Question 14: Part 1: You attend school in a time in history where there is a lot of political unrest, how do you want to be supported during this time? Part 2: Do you see the classroom as a space where you want/expect that support? Part 3: What would/could that look like?

Marian:

I don’t expect to be supported emotionally during times of political unrest. What I expect is to be respected. I don’t necessarily see the classroom as the place where I need personal support, but I do believe it should be a space where my voice and opinions are treated with respect, even when they’re different from others. I want to be able to share my thoughts without being yelled at or made to feel like I’m wrong just because someone disagrees. What matters is having respectful conversations where disagreement is allowed as long as it is thoughtful and grounded in reason. The classroom should be a place where we practice how to have those kinds of respectful disagreements. That is the kind of environment that helps us grow not just as artists or students but as people.

Travis:

The support can be given indirectly, potentially only discussing politics if everyone agrees they are comfortable doing that. Also, I think it would help to create a classroom environment that is independent from political unrest.

Howard:

I feel if I were to be attending, I wish to learn about the political issue rather than being coddled by my peers, parents, or instructors, or forced to take a side. I don’t want any support in any political topic in terms of whether it is biased. I don’t want it unless I ask for it. More open-ended opinions in the classroom. I want people to share their political opinions/perspectives unemotionally, so that we can talk about them and understand them more easily.

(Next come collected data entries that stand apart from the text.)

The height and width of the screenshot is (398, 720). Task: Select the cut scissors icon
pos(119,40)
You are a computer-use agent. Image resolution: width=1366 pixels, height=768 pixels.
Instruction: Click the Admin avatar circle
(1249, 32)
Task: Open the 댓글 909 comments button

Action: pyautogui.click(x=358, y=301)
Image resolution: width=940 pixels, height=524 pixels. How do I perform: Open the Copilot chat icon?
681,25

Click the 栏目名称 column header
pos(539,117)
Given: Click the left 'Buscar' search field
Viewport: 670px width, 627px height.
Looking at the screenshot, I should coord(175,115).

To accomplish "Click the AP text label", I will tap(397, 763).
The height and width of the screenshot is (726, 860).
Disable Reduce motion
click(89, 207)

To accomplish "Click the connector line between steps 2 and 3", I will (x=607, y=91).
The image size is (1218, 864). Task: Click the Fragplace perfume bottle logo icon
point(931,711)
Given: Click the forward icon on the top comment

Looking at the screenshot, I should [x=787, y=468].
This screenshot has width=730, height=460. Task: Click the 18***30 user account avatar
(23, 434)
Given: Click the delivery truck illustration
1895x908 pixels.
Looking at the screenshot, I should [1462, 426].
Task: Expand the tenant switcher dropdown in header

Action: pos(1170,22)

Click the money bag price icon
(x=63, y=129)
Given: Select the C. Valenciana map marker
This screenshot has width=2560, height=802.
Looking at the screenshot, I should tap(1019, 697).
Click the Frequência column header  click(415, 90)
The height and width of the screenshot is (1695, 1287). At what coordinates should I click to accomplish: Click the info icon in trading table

Question 15: How do you feel about politics being talked about in the classroom?

Marian: I believe politics can be talked about in the classroom, as long as there is space for everyone to share their opinions respectfully and explain their reasoning.

I moved from Bolivia because of political unrest, so I understand how complicated and personal these conversations can be. I remember one time in school, there were only three or four of us in class because the rest of the students couldn’t make it due to the country beginning to go into lockdown. During that class, our Spanish teacher said, “Let’s not talk about politics.” That moment stuck with me. It felt like we were being told to ignore something real that was directly affecting our lives.

We don’t all have to agree, but we should be able to have meaningful conversations about what’s happening in the world around us. The classroom should be a place where we can listen to each other, express different views, and learn how to have respectful dialogue.

Howard: Classrooms should foster open discussion, encourage criticism, and promote understanding, rather than causing unrest as seen in social media and politics, where everyone wants to be right.

Travis: I think it should be addressed if everyone in the classroom wants to talk about it. If it is not unanimous, then it should not be talked about.